Filter the records, keeping every line that has the string "command".

Stored records:
###

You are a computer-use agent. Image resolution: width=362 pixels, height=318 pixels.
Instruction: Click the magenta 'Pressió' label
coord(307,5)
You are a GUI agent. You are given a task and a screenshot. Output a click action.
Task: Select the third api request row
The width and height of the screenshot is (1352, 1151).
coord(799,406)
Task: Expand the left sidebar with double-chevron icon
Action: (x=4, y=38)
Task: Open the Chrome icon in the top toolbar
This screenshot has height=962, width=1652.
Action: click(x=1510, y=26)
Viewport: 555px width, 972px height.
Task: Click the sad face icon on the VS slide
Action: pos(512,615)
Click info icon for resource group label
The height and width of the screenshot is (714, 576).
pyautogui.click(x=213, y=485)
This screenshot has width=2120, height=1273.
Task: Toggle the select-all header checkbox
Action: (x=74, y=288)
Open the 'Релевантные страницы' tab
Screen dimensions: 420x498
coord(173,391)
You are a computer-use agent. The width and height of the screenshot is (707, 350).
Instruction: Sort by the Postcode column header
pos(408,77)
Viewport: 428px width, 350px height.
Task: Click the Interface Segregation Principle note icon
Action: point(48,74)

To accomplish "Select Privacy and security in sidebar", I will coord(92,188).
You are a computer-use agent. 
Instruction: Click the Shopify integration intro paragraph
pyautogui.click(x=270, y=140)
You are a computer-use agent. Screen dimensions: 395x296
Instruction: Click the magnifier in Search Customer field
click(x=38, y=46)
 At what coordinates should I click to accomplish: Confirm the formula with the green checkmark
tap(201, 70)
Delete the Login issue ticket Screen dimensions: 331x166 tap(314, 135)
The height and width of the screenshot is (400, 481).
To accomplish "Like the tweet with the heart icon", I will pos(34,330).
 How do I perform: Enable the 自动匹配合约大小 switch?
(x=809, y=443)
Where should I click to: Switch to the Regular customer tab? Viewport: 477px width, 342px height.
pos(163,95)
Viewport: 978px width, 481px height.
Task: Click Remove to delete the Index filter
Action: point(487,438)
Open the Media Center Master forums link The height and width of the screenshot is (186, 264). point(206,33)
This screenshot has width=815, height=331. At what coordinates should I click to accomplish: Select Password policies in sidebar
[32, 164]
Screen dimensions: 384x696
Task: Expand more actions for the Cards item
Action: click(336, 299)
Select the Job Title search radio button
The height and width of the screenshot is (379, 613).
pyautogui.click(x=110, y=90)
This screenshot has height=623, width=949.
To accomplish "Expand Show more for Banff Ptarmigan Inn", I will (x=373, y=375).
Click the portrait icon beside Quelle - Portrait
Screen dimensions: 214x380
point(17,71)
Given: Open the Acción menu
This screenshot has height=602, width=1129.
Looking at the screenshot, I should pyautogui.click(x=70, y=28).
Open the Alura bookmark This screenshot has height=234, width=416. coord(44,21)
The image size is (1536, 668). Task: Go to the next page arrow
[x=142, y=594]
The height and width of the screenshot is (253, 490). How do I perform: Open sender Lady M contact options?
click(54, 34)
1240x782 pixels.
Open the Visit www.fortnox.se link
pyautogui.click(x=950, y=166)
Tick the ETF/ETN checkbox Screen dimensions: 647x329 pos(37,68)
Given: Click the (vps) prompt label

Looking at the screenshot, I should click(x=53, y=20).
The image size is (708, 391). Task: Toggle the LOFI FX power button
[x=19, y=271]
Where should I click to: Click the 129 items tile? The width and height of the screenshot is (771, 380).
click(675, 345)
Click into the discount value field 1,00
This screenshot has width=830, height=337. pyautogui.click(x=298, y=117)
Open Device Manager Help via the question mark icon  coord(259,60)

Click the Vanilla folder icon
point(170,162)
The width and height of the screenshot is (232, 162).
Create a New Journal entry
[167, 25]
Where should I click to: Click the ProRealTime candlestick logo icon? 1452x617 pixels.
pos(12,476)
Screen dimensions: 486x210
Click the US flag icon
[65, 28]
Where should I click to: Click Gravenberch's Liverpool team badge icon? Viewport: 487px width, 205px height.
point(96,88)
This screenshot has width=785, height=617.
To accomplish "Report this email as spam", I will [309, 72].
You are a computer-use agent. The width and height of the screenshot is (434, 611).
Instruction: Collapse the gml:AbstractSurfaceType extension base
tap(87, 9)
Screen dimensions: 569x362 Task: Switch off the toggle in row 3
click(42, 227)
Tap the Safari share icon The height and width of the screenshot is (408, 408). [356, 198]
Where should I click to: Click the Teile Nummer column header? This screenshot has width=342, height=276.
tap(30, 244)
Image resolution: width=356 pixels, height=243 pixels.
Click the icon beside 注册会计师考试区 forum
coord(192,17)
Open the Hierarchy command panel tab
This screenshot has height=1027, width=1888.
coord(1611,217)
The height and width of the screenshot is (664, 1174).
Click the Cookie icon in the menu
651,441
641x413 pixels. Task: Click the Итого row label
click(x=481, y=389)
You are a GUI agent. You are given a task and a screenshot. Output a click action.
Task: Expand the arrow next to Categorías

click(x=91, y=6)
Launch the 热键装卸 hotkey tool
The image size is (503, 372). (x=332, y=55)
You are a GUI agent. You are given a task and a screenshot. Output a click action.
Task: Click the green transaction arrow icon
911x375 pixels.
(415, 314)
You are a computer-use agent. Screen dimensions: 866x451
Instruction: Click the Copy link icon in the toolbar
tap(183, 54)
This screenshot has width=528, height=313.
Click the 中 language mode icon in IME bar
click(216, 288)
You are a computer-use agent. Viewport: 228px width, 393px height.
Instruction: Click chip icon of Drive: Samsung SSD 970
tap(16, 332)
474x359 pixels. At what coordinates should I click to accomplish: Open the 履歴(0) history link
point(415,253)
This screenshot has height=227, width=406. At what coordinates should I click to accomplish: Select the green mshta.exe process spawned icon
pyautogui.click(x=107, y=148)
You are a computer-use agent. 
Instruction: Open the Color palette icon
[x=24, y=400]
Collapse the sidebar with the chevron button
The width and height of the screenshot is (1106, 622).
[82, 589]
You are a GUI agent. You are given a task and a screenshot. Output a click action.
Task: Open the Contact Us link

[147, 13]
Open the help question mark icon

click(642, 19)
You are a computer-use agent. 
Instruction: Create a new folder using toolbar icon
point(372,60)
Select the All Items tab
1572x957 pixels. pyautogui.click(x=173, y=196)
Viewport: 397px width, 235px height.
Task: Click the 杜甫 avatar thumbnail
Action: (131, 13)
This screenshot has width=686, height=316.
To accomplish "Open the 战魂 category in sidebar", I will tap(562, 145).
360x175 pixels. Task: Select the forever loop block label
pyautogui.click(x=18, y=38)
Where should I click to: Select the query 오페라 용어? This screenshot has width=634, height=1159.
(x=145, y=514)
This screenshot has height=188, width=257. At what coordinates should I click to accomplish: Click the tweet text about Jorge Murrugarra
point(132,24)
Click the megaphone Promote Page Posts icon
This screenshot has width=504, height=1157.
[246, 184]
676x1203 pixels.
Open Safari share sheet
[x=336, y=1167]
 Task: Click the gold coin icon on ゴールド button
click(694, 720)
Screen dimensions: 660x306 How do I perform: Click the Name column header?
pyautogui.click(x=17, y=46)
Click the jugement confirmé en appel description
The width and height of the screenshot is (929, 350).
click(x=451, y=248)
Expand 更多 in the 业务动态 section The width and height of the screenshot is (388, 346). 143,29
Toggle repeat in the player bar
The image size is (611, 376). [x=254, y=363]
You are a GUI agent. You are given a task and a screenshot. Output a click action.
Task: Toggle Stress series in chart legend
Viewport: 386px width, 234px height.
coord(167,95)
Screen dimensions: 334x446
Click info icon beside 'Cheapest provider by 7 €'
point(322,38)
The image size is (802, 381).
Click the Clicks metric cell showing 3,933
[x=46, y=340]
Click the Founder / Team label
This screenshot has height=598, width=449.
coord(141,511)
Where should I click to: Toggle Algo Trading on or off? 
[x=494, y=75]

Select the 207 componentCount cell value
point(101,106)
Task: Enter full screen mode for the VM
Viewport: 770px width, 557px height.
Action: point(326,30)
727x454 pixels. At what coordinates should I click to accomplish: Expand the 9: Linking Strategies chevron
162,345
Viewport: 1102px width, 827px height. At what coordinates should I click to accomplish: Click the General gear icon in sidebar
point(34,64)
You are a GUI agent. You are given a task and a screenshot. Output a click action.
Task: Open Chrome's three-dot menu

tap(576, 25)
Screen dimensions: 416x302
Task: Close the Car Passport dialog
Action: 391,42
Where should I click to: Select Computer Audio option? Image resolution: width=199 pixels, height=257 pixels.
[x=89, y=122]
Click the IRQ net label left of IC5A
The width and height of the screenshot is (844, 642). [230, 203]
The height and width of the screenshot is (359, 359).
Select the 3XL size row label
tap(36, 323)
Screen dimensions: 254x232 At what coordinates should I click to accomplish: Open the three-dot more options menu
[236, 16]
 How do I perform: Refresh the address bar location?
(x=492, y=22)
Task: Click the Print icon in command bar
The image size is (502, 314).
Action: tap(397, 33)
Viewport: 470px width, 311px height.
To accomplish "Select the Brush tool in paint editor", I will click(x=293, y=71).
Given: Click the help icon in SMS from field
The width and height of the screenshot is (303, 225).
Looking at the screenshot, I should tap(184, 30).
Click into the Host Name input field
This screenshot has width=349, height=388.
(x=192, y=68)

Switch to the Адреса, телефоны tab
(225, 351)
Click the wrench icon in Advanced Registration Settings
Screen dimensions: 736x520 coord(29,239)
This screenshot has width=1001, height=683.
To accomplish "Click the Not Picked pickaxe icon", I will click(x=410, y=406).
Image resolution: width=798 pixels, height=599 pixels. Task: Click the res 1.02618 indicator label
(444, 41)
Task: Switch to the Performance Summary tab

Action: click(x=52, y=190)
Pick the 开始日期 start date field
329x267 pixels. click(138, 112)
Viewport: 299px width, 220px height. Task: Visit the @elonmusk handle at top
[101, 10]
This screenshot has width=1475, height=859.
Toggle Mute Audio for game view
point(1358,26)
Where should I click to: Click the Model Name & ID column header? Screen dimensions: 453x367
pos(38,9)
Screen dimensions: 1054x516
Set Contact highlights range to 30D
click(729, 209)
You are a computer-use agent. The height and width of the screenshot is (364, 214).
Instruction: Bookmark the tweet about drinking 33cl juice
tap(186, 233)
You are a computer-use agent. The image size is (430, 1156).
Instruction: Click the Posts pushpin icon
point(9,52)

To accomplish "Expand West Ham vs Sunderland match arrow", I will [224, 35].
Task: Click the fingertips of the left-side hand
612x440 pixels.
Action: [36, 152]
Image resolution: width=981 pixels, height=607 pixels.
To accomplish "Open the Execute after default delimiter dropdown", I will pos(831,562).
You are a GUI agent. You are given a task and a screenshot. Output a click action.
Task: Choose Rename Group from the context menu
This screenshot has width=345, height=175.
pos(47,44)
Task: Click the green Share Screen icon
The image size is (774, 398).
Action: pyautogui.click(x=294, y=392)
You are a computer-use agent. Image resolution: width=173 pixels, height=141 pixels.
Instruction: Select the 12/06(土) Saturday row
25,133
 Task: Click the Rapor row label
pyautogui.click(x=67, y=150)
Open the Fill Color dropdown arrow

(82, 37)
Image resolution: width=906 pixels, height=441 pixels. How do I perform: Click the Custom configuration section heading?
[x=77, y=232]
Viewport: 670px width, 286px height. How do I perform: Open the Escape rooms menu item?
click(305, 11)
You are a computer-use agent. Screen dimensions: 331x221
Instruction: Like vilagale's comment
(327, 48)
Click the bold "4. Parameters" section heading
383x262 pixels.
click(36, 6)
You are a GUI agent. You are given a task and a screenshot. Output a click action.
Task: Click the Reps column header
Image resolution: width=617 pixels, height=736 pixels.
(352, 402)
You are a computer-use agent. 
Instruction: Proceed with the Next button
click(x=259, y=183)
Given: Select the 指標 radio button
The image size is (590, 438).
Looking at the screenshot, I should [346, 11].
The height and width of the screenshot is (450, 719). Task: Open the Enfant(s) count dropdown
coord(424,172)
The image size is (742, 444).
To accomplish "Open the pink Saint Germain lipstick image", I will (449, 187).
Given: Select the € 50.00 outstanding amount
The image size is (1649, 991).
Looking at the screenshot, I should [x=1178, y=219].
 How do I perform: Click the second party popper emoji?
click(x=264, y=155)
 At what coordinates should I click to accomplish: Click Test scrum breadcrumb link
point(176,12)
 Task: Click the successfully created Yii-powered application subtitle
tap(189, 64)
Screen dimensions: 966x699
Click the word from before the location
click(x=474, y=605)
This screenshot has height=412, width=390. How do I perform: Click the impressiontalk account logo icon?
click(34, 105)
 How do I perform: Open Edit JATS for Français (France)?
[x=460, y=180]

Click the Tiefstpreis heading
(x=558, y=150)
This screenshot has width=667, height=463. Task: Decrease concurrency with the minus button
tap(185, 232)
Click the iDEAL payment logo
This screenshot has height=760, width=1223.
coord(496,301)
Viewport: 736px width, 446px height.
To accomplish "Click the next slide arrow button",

###

- _REPLY_:
Open the Hierarchy command panel tab
Task: Click the Print icon in command bar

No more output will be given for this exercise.